Ear and labyrinth disorders: uncommon – tinnitus.

Respiratory, thoracic and mediastinal disorders: rare – dyspnea, bronchospasm (mainly in patients with bronchial hyperreactivity associated with bronchial asthma); frequency not known – rhinorrhea.

Gastrointestinal disorders: uncommon – heartburn, stomatitis, abdominal pain, nausea, vomiting, diarrhea; rare – dyspepsia; frequency not known – unpleasant breath odor.

Nervous system disorders: uncommon – headache.

Cardiovascular disorders: uncommon – tachycardia, hypotension; very rare – hemorrhage.

Blood and lymphatic system disorders: frequency not known – anemia.

Immune system disorders: uncommon – hypersensitivity; very rare – anaphylactic shock, anaphylactic/anaphylactoid reactions.

Skin and subcutaneous tissue disorders: uncommon – pruritus, urticaria, exanthema, rash, angioneurotic edema (Quincke's edema); frequency not known – eczema.

General disorders: uncommon – hyperthermia; frequency not known – facial swelling.

In very rare cases, severe skin reactions (e.g., Stevens–Johnson syndrome and Lyell's syndrome) have been reported in association with acetylcysteine intake.

In most cases, at least one other medicinal product may be more likely to have caused the mucocutaneous syndrome. If any new skin or mucosal changes occur, acetylcysteine should be discontinued immediately and medical advice should be sought.

Very rarely, bleeding has been reported during acetylcysteine use, mostly associated with hypersensitivity reactions.

Cases of reduced platelet aggregation have been observed; however, there is no clinical confirmation.

Reporting of suspected adverse reactions

Reporting suspected adverse reactions after a medicinal product is authorized is important. It allows continued monitoring of the benefit-risk balance of the medicinal product. Healthcare professionals are required to report any suspected adverse reactions via the national reporting system.

Shelf life. 2 years.

Storage conditions.

Store in the original packaging at a temperature not exceeding 25 °C.
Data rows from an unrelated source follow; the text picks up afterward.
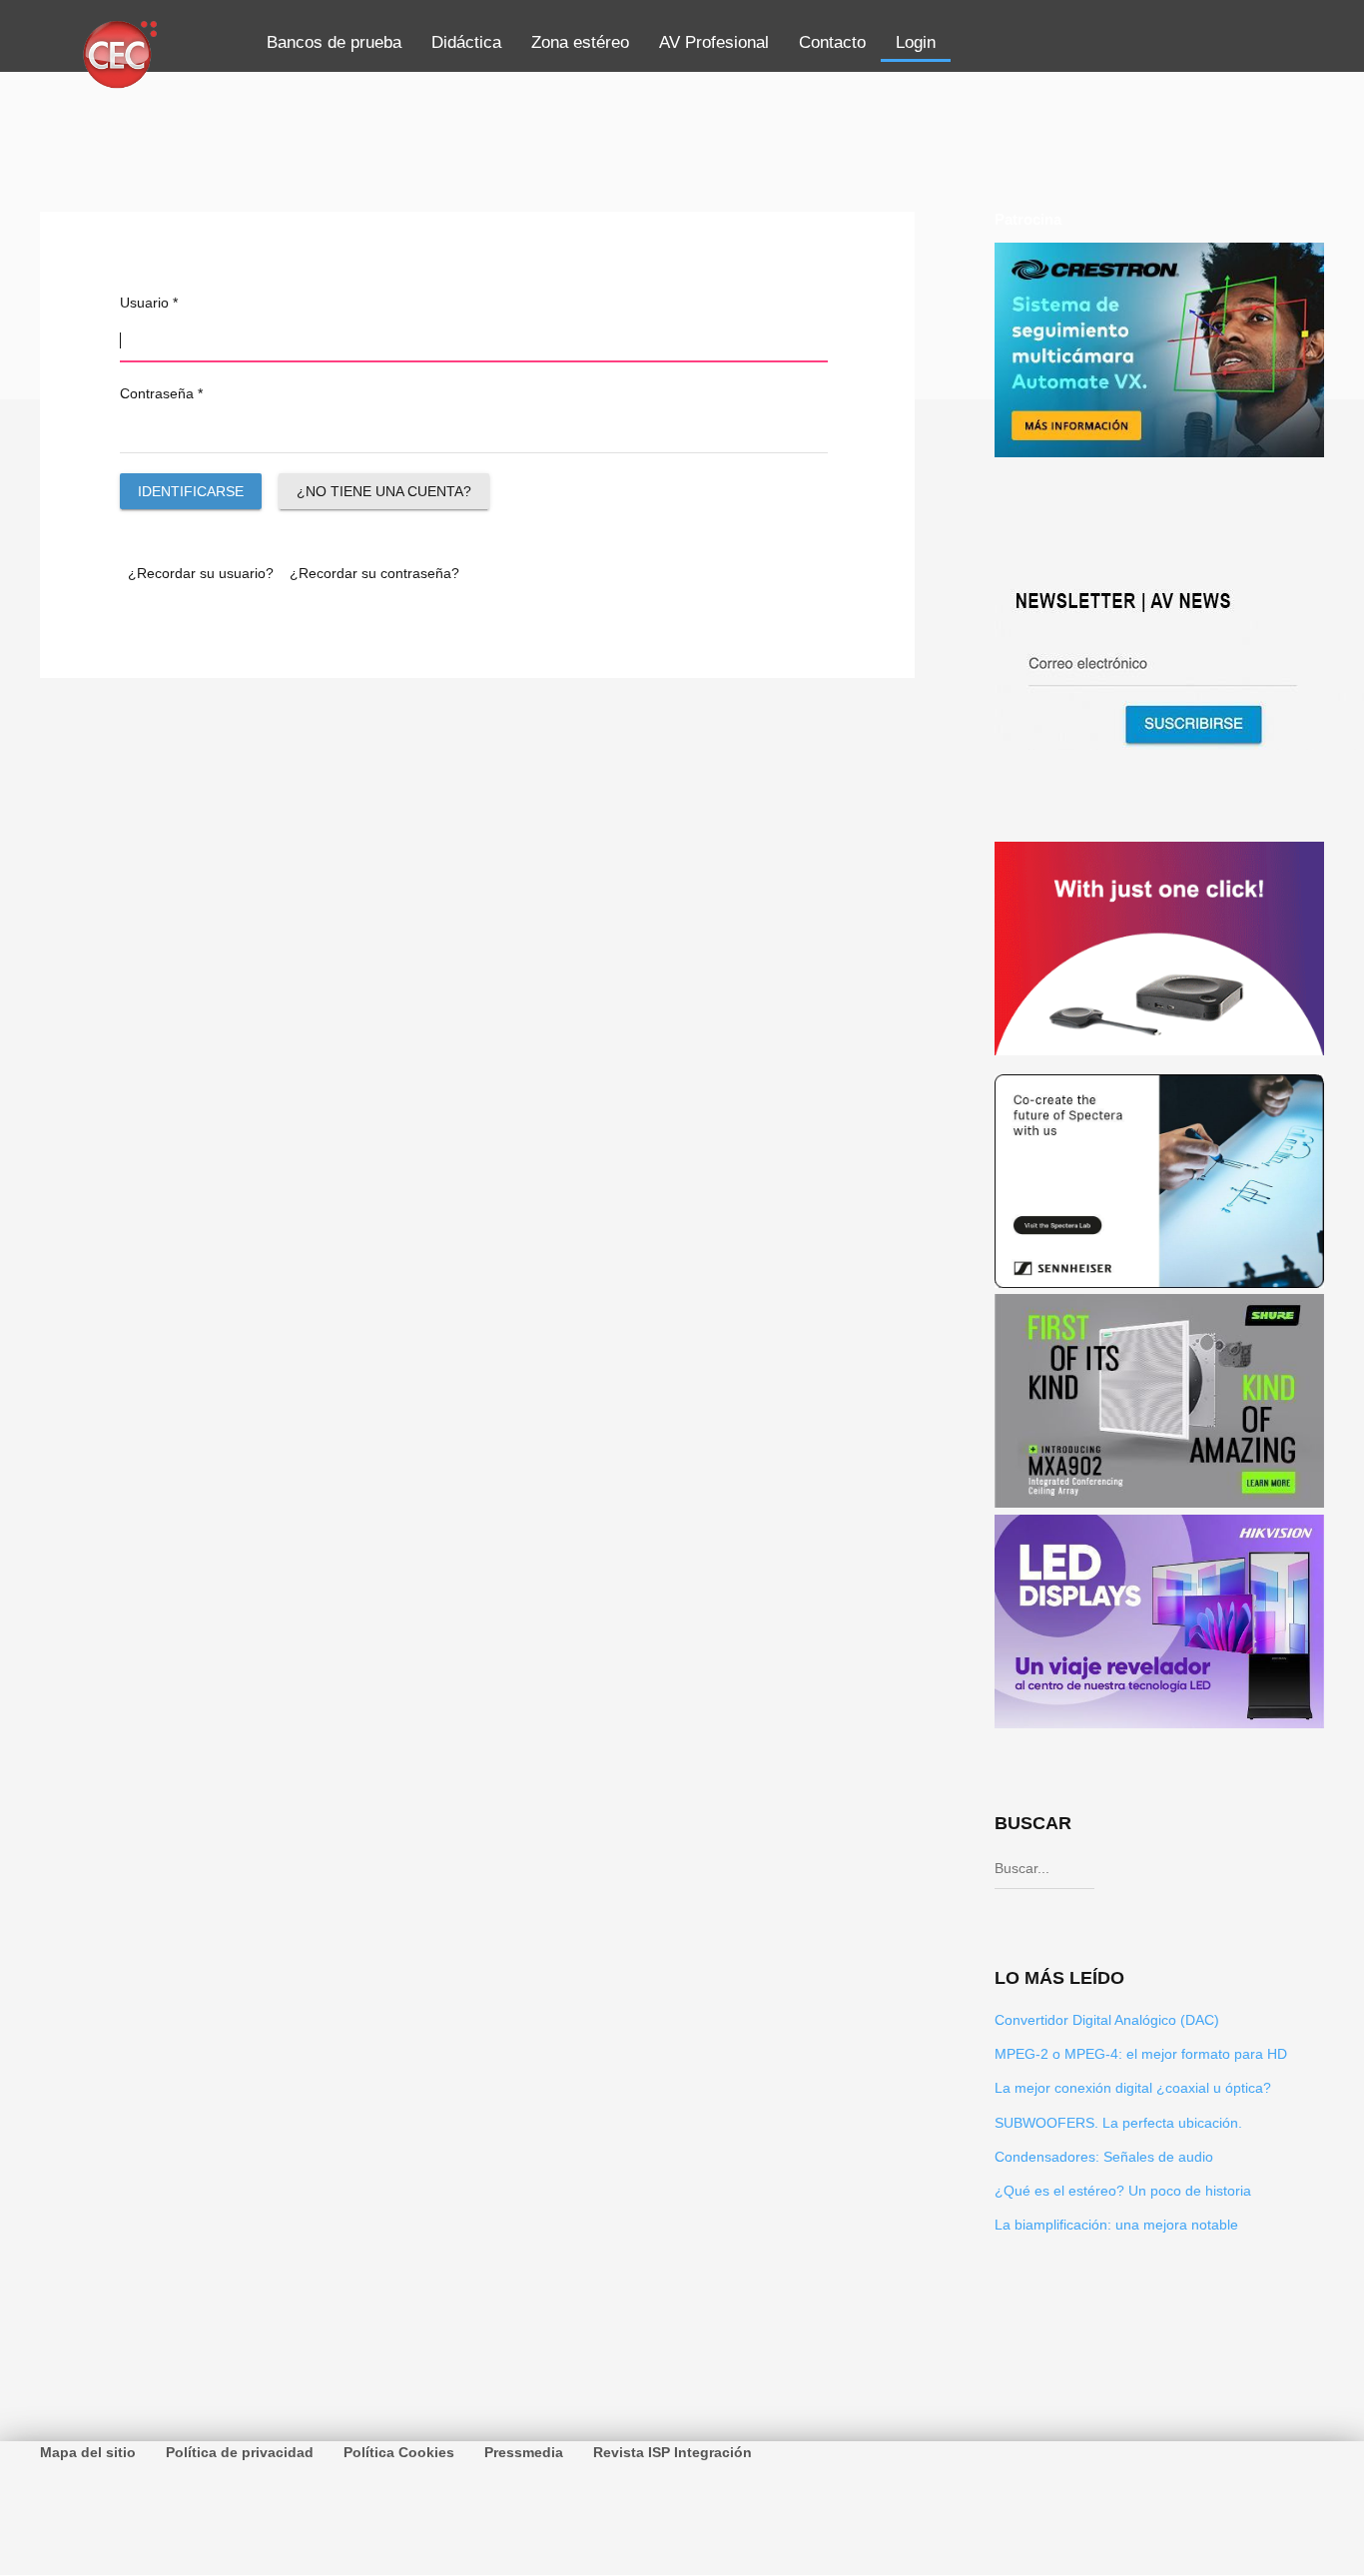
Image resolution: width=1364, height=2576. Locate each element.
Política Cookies (398, 2452)
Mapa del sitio (88, 2452)
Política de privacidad (240, 2452)
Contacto (832, 42)
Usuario (149, 303)
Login (916, 42)
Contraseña (161, 393)
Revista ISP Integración (672, 2452)
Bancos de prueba (334, 42)
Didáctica (466, 42)
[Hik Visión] (1159, 1723)
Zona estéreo (580, 42)
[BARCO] (1159, 1049)
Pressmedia (523, 2452)
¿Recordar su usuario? (201, 573)
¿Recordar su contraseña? (374, 573)
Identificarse (191, 491)
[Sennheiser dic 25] (1159, 1283)
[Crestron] (1159, 451)
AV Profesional (714, 42)
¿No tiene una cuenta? (384, 491)
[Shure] (1159, 1503)
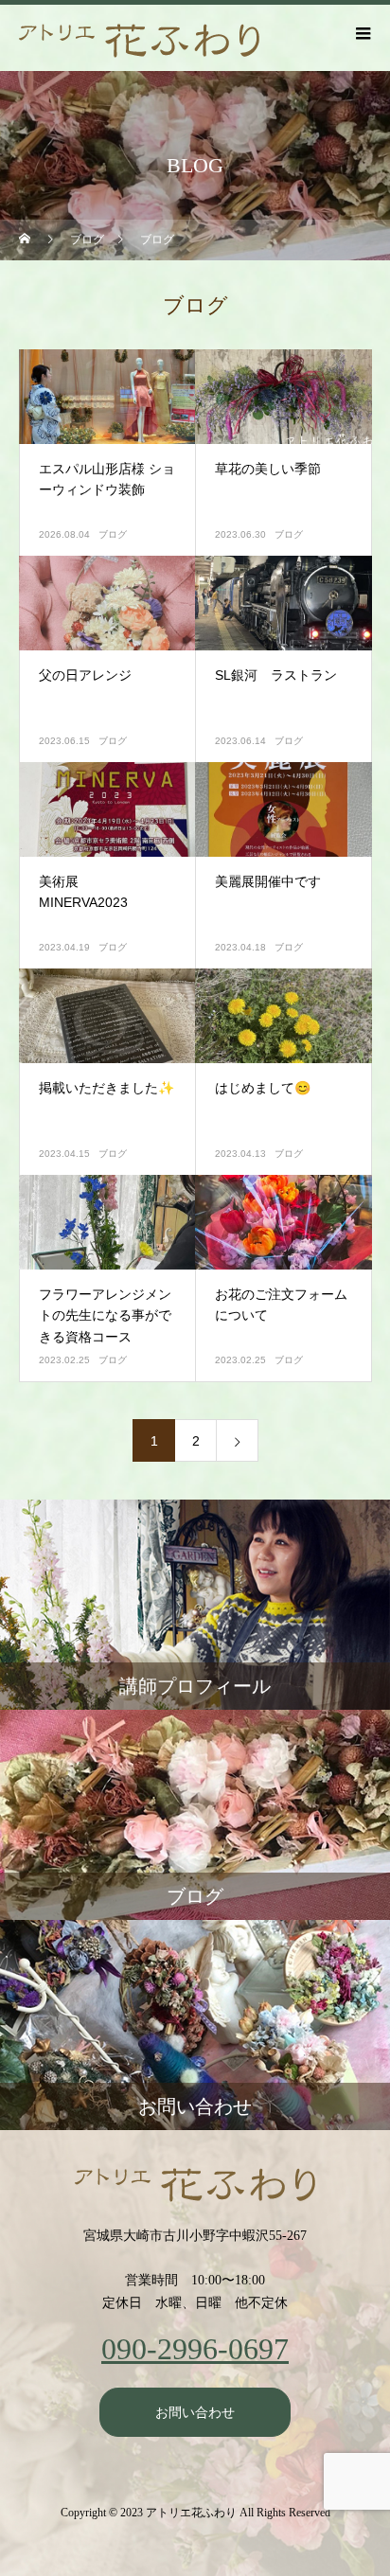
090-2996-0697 (195, 2349)
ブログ (112, 534)
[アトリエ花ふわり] (195, 2185)
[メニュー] (361, 33)
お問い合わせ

Keep out of reach and sight of children.

Incompatibilities.

Antibiotics and acetylcysteine should not be mixed prior to administration due to the possibility of in vitro inactivation of antibiotics (mainly β-lactam antibiotics).

Packaging.

100 mg/0.5 g in sachets, 20 sachets per pack.

200 mg/1 g in sachets, 20 sachets per pack.

Supply category. Over-the-counter.

Manufacturer. JSC "Pharmaceutical company "Darnytsia".

Manufacturer's address and location of its business activities.

13, Borispilska Street, Kyiv, 02093, Ukraine.